TO DO
Continue the Capital One audit and risk committee charter from where it stops.

PROVIDED PASSAGE
_ _ _ _ _ _ _

CAPITAL ONE FINANCIAL CORPORATION

 

AUDIT AND RISK COMMITTEE OF THE BOARD OF DIRECTORS

 

AMENDED AND RESTATED CHARTER

 

The Audit and Risk Committee (the “Committee”) is appointed by the Board of Directors (the “Board”) of Capital One Financial Corporation (the “Corporation”) to assist the Board in monitoring (i) the integrity of the financial statements and internal controls of the Corporation, (ii) the compliance by the Corporation with legal and regulatory requirements, (iii) the qualifications, independence and performance of the Corporation’s independent auditor, (iv) the performance of the Corporation’s internal auditor; and (v) the processes by which management assesses and manages risk. The Committee shall serve as the audit committee of each of the Corporation’s federally insured financial institution subsidiaries. The Committee shall also perform such other duties as may be specified from time to time as deemed necessary or appropriate to carry out its responsibilities. References in this Charter to the Corporation shall be deemed to include its subsidiaries and affiliates unless the context requires otherwise.

_ _ _ _ _ _ _

DATA PROVIDED
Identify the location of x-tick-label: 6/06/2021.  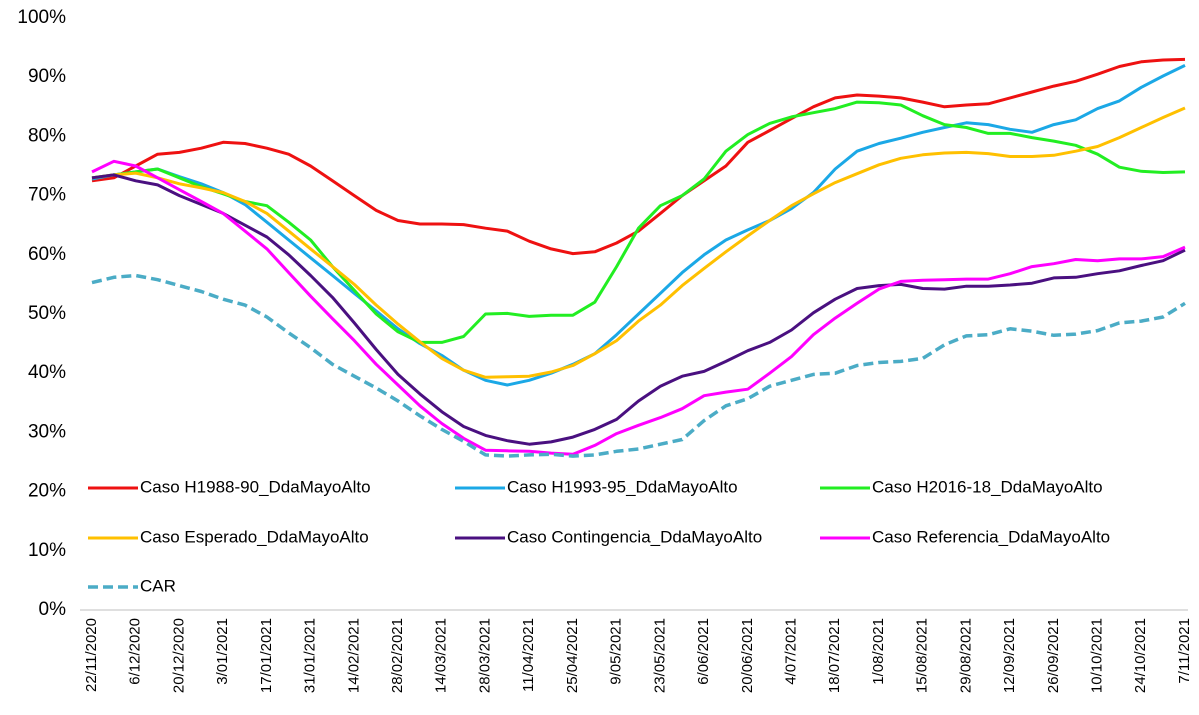
(704, 652).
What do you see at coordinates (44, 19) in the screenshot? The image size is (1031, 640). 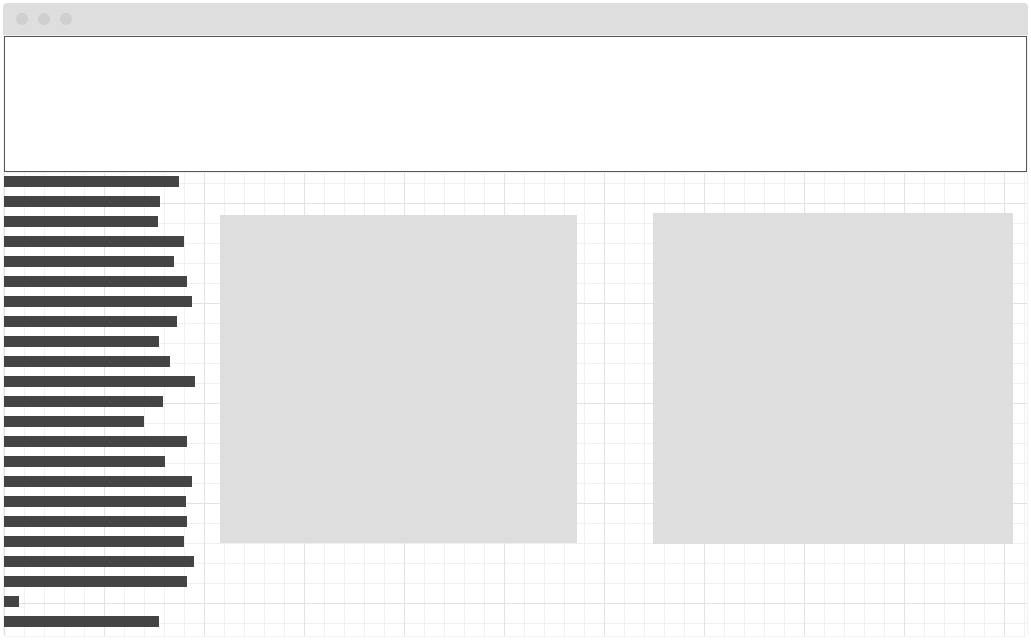 I see `minimize-dot-icon` at bounding box center [44, 19].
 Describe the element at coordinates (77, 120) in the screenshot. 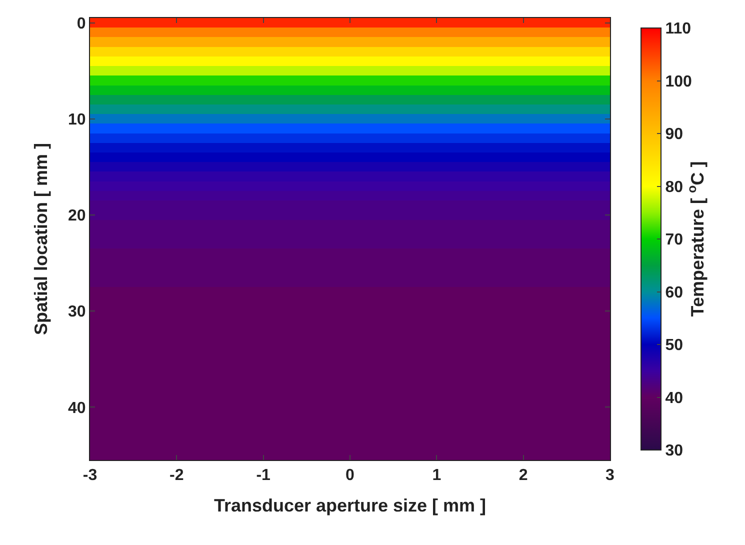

_ _ _ _ _ _ _

RESPONSE AREA
 

The Committee and its members shall meet all applicable legal requirements, including the composition, independence and financial literacy and expertise requirements of the Sarbanes-Oxley Act of 2002 and implementing SEC rules thereunder (the “Sarbanes-Oxley Act”), the New York Stock Exchange and the applicable federal financial institution regulatory authorities. The Committee shall include at least three members, all of whom shall be financially literate and at least two of whom shall have accounting or financial management expertise.

 

The Committee shall have the authority to retain special legal, accounting or other consultants to advise the Committee. The Committee may request any officer or employee of the Corporation or the Corporation’s independent auditor to attend a meeting of the Committee or to meet with any members of, or consultants to, the Committee.

 

The Committee shall meet at least quarterly during the year and hold such special meetings as may be appropriate. After its meetings, the Committee shall report on its deliberations and actions to the Board. In addition, the Committee shall meet separately, periodically, with management, with internal auditors and with independent auditors. The Committee shall also conduct an annual evaluation of its performance of its responsibilities.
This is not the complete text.